The problem: Rewrite the following data as a numbered list, omitting any blank lines.

Task inputs:
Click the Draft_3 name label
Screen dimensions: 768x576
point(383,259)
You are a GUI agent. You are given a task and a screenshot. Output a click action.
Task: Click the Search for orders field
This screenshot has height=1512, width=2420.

Reply:
1. Click the Draft_3 name label
2. Screen dimensions: 768x576
3. point(383,259)
4. You are a GUI agent. You are given a task and a screenshot. Output a click action.
5. Task: Click the Search for orders field
6. This screenshot has height=1512, width=2420.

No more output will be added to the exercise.